**Exercise goal**
Print the lines starting with the line that contains "Image resolution: width=1600" and continuing through the last line of the data file, reproducing each one verbatim.

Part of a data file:
· · ·

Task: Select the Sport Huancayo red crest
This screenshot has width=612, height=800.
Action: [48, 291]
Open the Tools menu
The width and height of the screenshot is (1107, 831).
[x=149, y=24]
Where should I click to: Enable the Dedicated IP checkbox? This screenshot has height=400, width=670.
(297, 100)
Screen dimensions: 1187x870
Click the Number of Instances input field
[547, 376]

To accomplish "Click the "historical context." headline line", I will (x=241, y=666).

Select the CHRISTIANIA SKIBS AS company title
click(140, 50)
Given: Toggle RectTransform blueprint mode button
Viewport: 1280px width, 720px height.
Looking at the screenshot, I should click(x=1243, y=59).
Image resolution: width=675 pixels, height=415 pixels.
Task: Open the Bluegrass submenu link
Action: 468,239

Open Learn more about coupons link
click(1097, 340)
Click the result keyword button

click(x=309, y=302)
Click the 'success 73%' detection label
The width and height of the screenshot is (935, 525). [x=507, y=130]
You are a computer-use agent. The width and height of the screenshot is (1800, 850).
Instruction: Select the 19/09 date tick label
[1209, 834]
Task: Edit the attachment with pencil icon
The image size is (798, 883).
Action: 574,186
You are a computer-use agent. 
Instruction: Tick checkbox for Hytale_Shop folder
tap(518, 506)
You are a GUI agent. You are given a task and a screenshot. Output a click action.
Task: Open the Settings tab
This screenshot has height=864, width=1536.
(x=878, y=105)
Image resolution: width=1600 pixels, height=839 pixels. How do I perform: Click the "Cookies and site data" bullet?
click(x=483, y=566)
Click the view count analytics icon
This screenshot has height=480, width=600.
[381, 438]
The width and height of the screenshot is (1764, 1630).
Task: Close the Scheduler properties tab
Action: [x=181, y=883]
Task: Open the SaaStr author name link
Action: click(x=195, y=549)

· · ·

**Response to the task**
Image resolution: width=1600 pixels, height=839 pixels. How do I perform: Click the "Cookies and site data" bullet?
click(x=483, y=566)
Click the view count analytics icon
This screenshot has height=480, width=600.
[381, 438]
The width and height of the screenshot is (1764, 1630).
Task: Close the Scheduler properties tab
Action: [x=181, y=883]
Task: Open the SaaStr author name link
Action: click(x=195, y=549)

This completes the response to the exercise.